Action item: Reproduce, word for word, everything in the document section from "- Errors from" down to "the explore/generate/repair allow-lists).".

Document section:
=== Begin Enclosure ===
Shadcn primitives only: Card, Table, Badge, Button, Select, ScrollArea, Tabs (for code/raw/parsed), Separator. Code blocks use a lightweight highlighter.

## Behavior

- **Reset Episode**: clears state, calls `envReset`, populates task fields from observation, logs `[START]`.
- **Next Step**: reads `phase`, calls `llmCall` for that phase, logs `[LLM]` with raw + parsed, calls `envStep`, merges observation, appends reward + components, logs `[STEP]`. Disabled when `done`.
- **Auto Run**: loops Next Step with a small delay until `done`, repair attempts exhausted, or user hits Stop. Logs `[END]` with success / score / rewards.
- Errors from the env or LLM go into the log as `[WARN]` / `[ERROR]` and surface as a toast; the run halts but state is preserved.

## Reward handling

Port the Python helpers:

- `rewardComponents(obsMetadata, feedback)` → filtered numeric components (uses the explore/generate/repair allow-lists).
=== End Enclosure ===
Saved data entries:
=== Begin Enclosure ===
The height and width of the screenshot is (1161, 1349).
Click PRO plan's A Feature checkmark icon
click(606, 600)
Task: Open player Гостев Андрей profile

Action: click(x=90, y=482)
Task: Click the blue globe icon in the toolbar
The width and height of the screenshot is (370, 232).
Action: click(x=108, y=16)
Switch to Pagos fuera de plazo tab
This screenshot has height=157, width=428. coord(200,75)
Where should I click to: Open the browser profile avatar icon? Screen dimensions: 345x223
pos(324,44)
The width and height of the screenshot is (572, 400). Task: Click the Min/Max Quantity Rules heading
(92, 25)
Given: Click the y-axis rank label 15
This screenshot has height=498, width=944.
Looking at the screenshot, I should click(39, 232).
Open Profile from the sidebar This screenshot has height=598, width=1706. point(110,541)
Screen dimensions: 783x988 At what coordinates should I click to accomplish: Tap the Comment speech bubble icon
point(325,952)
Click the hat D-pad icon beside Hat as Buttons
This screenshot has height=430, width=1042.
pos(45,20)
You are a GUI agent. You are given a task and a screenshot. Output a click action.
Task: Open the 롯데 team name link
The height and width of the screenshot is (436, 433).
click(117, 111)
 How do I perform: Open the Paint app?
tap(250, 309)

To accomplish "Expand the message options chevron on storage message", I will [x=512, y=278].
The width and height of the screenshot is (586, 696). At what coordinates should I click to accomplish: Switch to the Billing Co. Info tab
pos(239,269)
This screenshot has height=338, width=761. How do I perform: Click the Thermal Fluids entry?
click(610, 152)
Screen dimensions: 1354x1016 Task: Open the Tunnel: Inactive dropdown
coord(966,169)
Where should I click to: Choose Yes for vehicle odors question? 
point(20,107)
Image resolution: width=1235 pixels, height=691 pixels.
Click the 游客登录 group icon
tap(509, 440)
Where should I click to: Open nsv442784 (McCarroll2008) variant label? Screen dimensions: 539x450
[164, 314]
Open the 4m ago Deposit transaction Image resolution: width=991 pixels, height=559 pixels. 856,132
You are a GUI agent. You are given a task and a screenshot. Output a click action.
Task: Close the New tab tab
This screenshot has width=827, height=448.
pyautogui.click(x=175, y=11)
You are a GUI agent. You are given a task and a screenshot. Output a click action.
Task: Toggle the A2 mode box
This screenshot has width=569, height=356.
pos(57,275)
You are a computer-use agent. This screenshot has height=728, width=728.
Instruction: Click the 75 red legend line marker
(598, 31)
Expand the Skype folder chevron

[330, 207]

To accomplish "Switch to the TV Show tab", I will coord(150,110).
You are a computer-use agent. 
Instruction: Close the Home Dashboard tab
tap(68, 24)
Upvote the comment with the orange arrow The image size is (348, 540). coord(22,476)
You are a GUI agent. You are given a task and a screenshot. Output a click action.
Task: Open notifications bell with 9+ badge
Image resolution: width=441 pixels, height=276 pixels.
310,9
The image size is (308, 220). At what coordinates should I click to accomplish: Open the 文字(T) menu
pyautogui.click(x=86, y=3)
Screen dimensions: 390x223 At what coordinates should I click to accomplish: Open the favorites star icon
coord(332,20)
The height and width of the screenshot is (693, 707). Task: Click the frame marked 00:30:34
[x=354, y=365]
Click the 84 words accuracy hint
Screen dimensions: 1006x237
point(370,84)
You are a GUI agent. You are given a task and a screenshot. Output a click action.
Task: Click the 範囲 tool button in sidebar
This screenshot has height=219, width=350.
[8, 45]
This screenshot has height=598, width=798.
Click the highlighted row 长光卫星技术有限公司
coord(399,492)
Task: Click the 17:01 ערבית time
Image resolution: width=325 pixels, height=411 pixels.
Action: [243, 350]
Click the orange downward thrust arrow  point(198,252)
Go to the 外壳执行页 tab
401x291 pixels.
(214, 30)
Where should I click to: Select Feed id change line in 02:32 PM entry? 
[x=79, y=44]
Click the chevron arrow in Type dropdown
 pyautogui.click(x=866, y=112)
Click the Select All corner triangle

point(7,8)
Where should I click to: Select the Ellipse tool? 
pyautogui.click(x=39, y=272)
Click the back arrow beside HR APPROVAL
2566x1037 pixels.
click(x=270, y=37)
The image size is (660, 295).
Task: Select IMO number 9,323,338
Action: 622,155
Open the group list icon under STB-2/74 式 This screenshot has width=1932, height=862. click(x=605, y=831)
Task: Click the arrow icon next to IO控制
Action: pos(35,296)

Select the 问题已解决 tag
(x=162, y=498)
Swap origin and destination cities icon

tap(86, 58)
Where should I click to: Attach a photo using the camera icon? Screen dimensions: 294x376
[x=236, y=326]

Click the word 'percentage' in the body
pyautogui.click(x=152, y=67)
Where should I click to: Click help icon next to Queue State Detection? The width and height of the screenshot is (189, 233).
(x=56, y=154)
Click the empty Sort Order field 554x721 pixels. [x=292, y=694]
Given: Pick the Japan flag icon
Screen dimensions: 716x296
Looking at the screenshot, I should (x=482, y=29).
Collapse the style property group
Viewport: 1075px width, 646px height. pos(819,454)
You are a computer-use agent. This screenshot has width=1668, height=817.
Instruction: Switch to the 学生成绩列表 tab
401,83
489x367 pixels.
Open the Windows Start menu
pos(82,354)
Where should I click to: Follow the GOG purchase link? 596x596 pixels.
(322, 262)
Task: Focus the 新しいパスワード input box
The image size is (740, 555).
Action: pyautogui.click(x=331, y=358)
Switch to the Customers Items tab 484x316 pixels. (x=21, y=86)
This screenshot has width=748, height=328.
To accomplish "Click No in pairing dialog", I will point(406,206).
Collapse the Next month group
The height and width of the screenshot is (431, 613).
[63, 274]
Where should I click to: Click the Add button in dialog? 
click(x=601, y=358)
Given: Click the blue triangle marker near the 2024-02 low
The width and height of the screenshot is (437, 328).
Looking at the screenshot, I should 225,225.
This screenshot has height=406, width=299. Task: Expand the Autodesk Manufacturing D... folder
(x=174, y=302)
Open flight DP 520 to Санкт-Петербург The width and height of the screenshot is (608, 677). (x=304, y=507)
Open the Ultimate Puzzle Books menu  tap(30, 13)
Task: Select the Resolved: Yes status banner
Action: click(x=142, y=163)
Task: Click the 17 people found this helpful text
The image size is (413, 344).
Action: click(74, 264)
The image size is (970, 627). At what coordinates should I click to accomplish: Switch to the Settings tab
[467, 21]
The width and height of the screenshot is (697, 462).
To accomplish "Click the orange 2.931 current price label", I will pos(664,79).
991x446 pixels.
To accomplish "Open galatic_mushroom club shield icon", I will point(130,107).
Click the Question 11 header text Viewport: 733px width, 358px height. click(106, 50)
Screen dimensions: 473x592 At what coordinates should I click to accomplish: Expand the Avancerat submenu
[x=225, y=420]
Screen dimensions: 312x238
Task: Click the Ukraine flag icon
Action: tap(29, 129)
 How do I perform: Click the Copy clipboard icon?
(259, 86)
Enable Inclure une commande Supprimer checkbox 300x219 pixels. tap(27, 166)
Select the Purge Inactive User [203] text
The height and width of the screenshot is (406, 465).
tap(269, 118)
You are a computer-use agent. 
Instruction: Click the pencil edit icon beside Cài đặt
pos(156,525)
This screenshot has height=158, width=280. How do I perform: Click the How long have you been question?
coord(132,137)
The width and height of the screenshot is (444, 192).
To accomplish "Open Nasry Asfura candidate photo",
=== End Enclosure ===
Exercise output:
- Errors from the env or LLM go into the log as `[WARN]` / `[ERROR]` and surface as a toast; the run halts but state is preserved.

## Reward handling

Port the Python helpers:

- `rewardComponents(obsMetadata, feedback)` → filtered numeric components (uses the explore/generate/repair allow-lists).